Llegas cansada. Abres el teléfono “solo un minuto”. Se te va media hora. Te acuerdas del hábito que empezaste con fuerza el 1 de enero… y te da flojera hasta pensarlo.

No fallaste. Solo no tenías un plan mínimo para un día normal.
No te faltaba motivación. Te faltaba estructura.

Por eso la pregunta de los 10 años importa tanto. Porque no habla de tu mejor día. Habla de tus hábitos.

La pregunta antes de la meta

Antes de preguntarte «¿qué quiero lograr este año?», hay otra pregunta más importante: ¿Para qué estoy viviendo?

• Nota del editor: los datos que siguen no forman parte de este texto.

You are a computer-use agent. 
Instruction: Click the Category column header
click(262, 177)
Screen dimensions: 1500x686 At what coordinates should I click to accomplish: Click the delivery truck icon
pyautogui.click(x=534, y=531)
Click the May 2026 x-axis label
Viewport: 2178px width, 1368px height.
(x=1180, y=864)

No es una pregunta filosófica para quedar bien. Es práctica.
Porque si no sabes para qué estás viviendo, tus metas se vuelven prestadas: lo que se ve bien, lo que otros aplauden, lo que “deberías” querer, lo que suena impresionante.

Aristóteles lo llamaba telos: el fin hacia el cual todo lo demás se ordena. Para él, una vida buena no era una vida llena de logros, sino una vida orientada hacia lo esencial. Y lo esencial no se descubre por accidente. Se descubre por reflexión.

Leonardo Polo lo expresaba de otra manera: el ser humano es crecimiento irrestricto. Estamos hechos para crecer, dar, trascender. Pero el crecimiento sin dirección no es crecimiento: es solo movimiento.

El vacío que las metas no llenan

Frankl llamó “vacío existencial” a esa sensación de apatía o desorientación que aparece cuando la vida pierde sentido. Y es más común de lo que creemos.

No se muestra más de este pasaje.